Start of Text segment

Filed under: Foot Care, Foot Care Products, Health, Sports
Recently a question about ankles was asked on an ultra email forum. Here’s an edited version.
“Rolling ankles seemed to be a weekly thing. So just wondering if there are any specifics to the alphabet drawing feet. Sitting, standing, flatfooted or pointed toes? One of these or all of the above? I have already been messing with it and: 1. I have very uncoordinated feet and 2. I can already feel a little “work-out” going on, so this is very promising! Any specifics would be much appreciated. Whatever that I can do to help my running while at the office is a major victory!”
Most athletes know the importance of strong ankles. Whether a runner, adventure racer, triathlete, hikers, or walker, you’ll benefit from making your ankles stronger. I responded with some basic advice.
“I’d suggest a wobble board or balance board. The best ones are round. They have a rounded ball on the bottom and when you stand on them, you are forced to work your ankles as you try to keep you balance. They are very good at strengthening ankles. Keep one at home and the office. You can always alternate standing on one foot with your eyes closed and arms out. Depending on your sense of balance, that works the ankles too.”
The reference to the alphabet in the question is about using your toes and feet to write the letters of the alphabet. The motion of the writing the letters works the ankle. It’s a very effective exercise.
I also like the simple and no-cost method of working your ankles by standing on one foot, arms out to the side, and then closing your eyes. This is harder than it sounds but is also effective at strengthening your ankles.
FitterFirst has a great line of wobble boards. Here is some text from a wobble board page on their website.
Regardless of your age or ability, daily use of a balance board or wobble board is an asset to your fitness, health and well-being. Our Professional series wobble boards are made of a durable 3/4″ Baltic Birch and feature our patented Tri-Level adjustment system, which allows for a quick and easy change to any of the three difficulty levels. Simply spin the sphere and select which setting suits your balance ability and in seconds you can be working towards better S.A.M. (Stability, Agility, and Mobility). A patented dual level fulcrum allows the board to adjust from basic to advanced with a simple twist of the wrist. Try our wobble boards for daily balance maintenance at the office, while talking on the phone, or while watching television.

End of Text segment

:: To do ::
1: Retype the part of the ankle-strengthening post starting at "Filed under: Foot" and ending at "an edited version.".
2: Extend the ankle-strengthening post, picking up after its last sentence.

Start of Source material

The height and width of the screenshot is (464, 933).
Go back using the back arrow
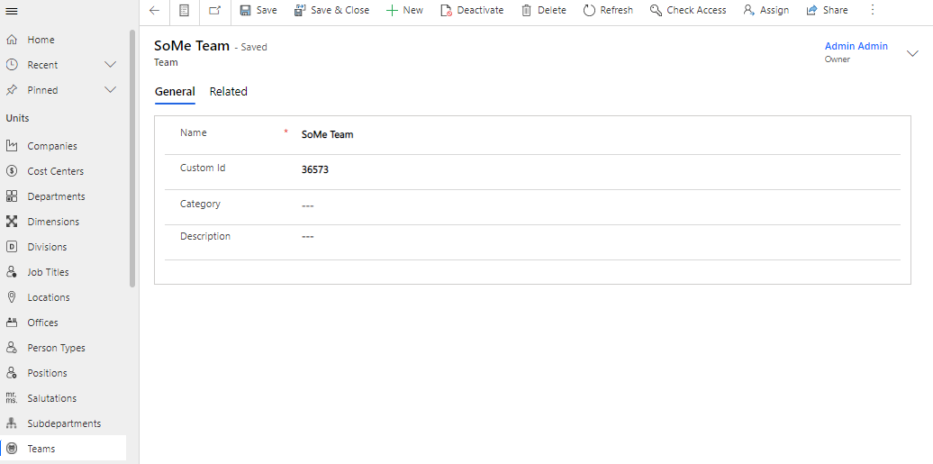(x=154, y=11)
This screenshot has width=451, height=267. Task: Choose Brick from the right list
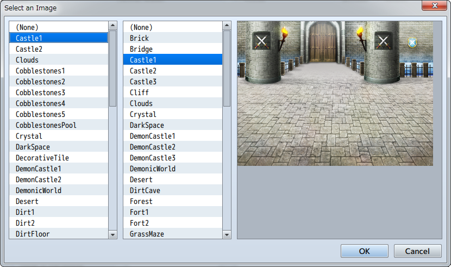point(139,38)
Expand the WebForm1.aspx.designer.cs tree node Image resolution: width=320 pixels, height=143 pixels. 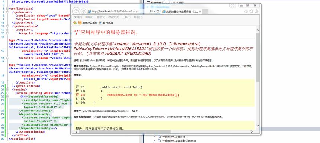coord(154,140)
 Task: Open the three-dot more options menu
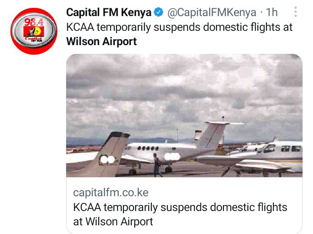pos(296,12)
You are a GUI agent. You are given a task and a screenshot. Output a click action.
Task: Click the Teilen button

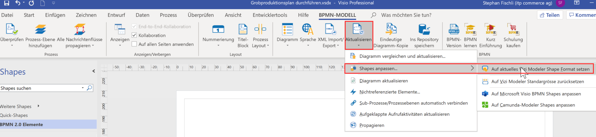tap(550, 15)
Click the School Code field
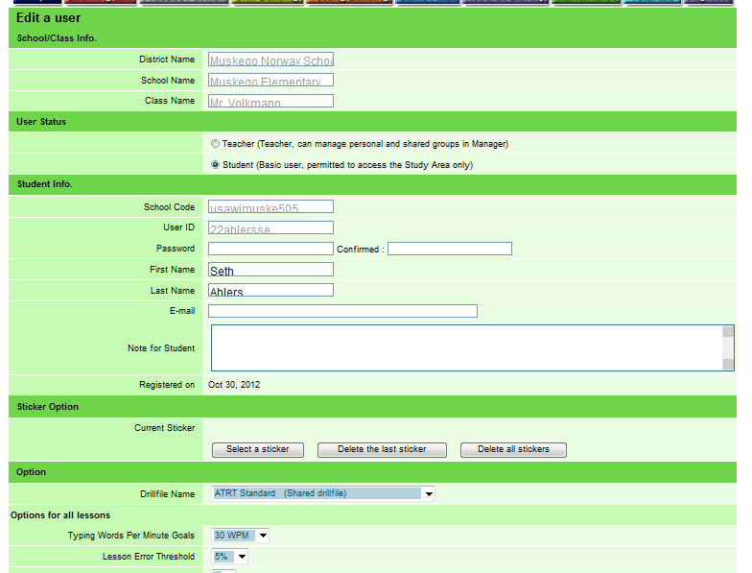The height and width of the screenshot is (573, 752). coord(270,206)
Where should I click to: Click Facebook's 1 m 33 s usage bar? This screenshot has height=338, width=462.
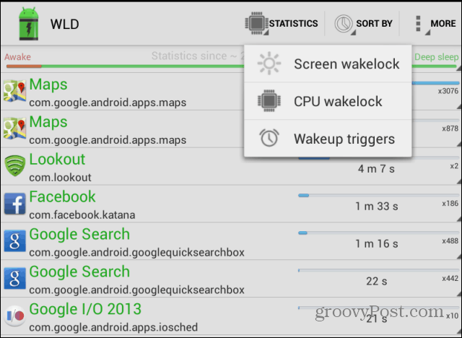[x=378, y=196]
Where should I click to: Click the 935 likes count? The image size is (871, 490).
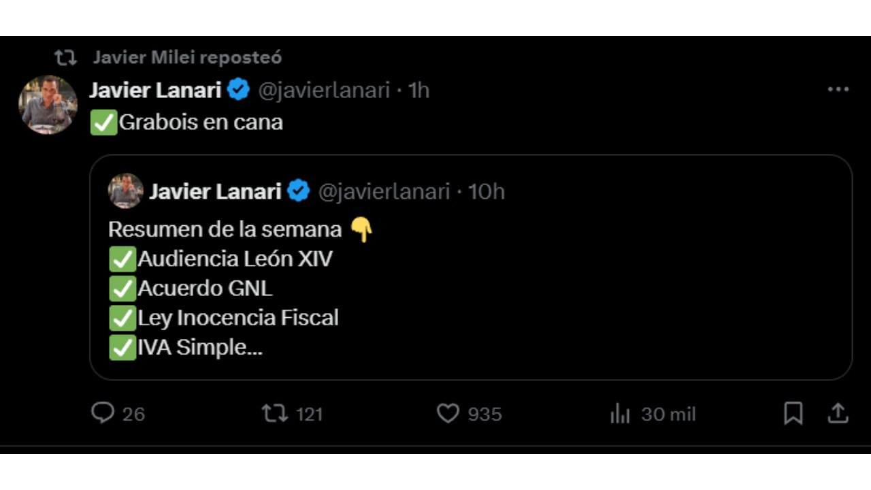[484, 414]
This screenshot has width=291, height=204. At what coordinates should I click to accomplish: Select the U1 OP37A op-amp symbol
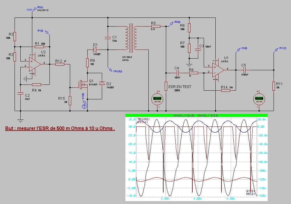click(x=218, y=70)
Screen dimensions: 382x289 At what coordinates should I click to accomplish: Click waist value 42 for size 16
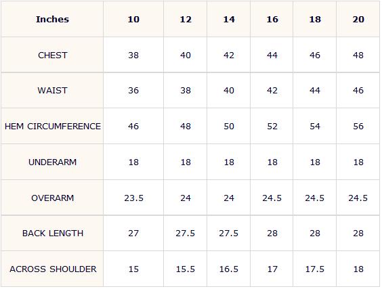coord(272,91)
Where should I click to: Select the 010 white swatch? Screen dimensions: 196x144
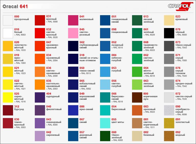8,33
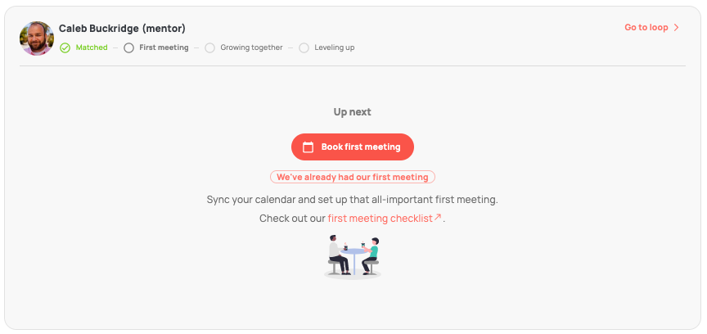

End of Source material

:: Response list ::
1:
Filed under: Foot Care, Foot Care Products, Health, Sports
Recently a question about ankles was asked on an ultra email forum. Here’s an edited version.

2:
You will experience:
- Improved balance & coordination
- Heightened sense of body awareness
- Increased core strength & stability
On October 30th I wrote about ankle sprains and promised to give readers some strengthening exercises. I wrote the piece and scheduled it to run on November 1st. Then, for some reason, it failed and I didn’t catch the oversight until yesterday. So, I am running it today and will then resume the next promised posts on cold and heat therapy.
Strengthening exercises for the foot and ankle can help prevent injuries and will help in recovery from an injury. Stop any weight-bearing exercises if you experience pain.
• Toe exercises help to strengthen and tighten the metatarsal arch and stretch the tendons on top of the toes. Practice picking up marbles with your toes or put a towel on the floor and use your toes to scrunch the towel and pick it up.
• Strengthen your ankles by balancing with one foot flat on the ground and the other leg bent back at the knee, as if you were in the normal support phase of a step. Start with 30 seconds at a time and practice until you can hold your balance for several minutes. When you have mastered this step, close your eyes and do the same thing. Without eye feedback, it is harder to maintain your balance. Repeatedly losing your balance and then recovering gradually strengthens the ankles even more.
• Face a wall with your hands on the wall. Extend one foot behind you about 24 inches, while bending the other leg at the knee. Keep the heel of the back foot flat on the floor for two minutes and keep the knee straight—you will feel the calf muscle stretch. Repeat with the other foot.
• Face a wall with one foot flat on the floor and the other foot’s heel on the floor and toes up on the wall 3-4 inches. Gently move your knee slowly towards the wall until you feel slight stretching on the bottom of your foot and the back of your leg. Hold this position for 30 seconds, repeating five times per foot.